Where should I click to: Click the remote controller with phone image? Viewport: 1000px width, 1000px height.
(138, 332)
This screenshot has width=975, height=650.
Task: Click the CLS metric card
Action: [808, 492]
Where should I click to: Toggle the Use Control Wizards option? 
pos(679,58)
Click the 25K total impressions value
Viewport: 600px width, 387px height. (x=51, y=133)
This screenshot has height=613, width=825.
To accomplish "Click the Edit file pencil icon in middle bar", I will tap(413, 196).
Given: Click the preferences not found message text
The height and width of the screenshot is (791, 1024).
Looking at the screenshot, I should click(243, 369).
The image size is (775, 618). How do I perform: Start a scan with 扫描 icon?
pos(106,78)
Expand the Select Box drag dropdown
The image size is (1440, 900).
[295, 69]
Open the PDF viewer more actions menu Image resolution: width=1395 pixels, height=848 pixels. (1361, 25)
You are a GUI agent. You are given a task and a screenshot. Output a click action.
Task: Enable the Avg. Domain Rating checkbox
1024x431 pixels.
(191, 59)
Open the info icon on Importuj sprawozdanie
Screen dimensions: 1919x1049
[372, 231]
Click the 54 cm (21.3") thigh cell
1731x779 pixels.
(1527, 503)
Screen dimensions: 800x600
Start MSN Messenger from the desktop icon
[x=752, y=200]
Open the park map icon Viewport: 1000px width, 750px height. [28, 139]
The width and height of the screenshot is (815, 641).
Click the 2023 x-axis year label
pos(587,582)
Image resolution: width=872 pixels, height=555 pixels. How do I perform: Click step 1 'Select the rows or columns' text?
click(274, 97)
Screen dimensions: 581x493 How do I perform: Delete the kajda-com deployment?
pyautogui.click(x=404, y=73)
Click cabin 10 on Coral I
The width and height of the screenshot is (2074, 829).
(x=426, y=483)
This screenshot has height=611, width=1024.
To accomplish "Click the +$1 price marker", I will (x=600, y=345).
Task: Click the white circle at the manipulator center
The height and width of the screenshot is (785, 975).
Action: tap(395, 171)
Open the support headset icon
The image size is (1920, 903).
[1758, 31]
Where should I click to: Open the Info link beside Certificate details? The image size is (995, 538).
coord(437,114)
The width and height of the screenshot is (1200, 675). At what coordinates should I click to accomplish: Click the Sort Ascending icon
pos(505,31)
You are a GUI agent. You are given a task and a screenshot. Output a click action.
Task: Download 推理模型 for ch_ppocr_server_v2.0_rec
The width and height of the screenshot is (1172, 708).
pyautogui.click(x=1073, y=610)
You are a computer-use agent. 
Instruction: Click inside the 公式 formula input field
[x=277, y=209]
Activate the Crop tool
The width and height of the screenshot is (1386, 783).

---

Task directions
Once you have read the listing, retype it in full, word for word.

Exercise solution
Where should I click to: Click the remote controller with phone image? Viewport: 1000px width, 1000px height.
(138, 332)
This screenshot has width=975, height=650.
Task: Click the CLS metric card
Action: [808, 492]
Where should I click to: Toggle the Use Control Wizards option? 
pos(679,58)
Click the 25K total impressions value
Viewport: 600px width, 387px height. (x=51, y=133)
This screenshot has height=613, width=825.
To accomplish "Click the Edit file pencil icon in middle bar", I will tap(413, 196).
Given: Click the preferences not found message text
The height and width of the screenshot is (791, 1024).
Looking at the screenshot, I should click(243, 369).
The image size is (775, 618). How do I perform: Start a scan with 扫描 icon?
pos(106,78)
Expand the Select Box drag dropdown
The image size is (1440, 900).
[295, 69]
Open the PDF viewer more actions menu Image resolution: width=1395 pixels, height=848 pixels. (1361, 25)
You are a GUI agent. You are given a task and a screenshot. Output a click action.
Task: Enable the Avg. Domain Rating checkbox
1024x431 pixels.
(191, 59)
Open the info icon on Importuj sprawozdanie
Screen dimensions: 1919x1049
[372, 231]
Click the 54 cm (21.3") thigh cell
1731x779 pixels.
(1527, 503)
Screen dimensions: 800x600
Start MSN Messenger from the desktop icon
[x=752, y=200]
Open the park map icon Viewport: 1000px width, 750px height. [28, 139]
The width and height of the screenshot is (815, 641).
Click the 2023 x-axis year label
pos(587,582)
Image resolution: width=872 pixels, height=555 pixels. How do I perform: Click step 1 'Select the rows or columns' text?
click(274, 97)
Screen dimensions: 581x493 How do I perform: Delete the kajda-com deployment?
pyautogui.click(x=404, y=73)
Click cabin 10 on Coral I
The width and height of the screenshot is (2074, 829).
(x=426, y=483)
This screenshot has height=611, width=1024.
To accomplish "Click the +$1 price marker", I will (x=600, y=345).
Task: Click the white circle at the manipulator center
The height and width of the screenshot is (785, 975).
Action: tap(395, 171)
Open the support headset icon
The image size is (1920, 903).
[1758, 31]
Where should I click to: Open the Info link beside Certificate details? The image size is (995, 538).
coord(437,114)
The width and height of the screenshot is (1200, 675). At what coordinates should I click to accomplish: Click the Sort Ascending icon
pos(505,31)
You are a GUI agent. You are given a task and a screenshot. Output a click action.
Task: Download 推理模型 for ch_ppocr_server_v2.0_rec
The width and height of the screenshot is (1172, 708).
pyautogui.click(x=1073, y=610)
You are a computer-use agent. 
Instruction: Click inside the 公式 formula input field
[x=277, y=209]
Activate the Crop tool
The width and height of the screenshot is (1386, 783).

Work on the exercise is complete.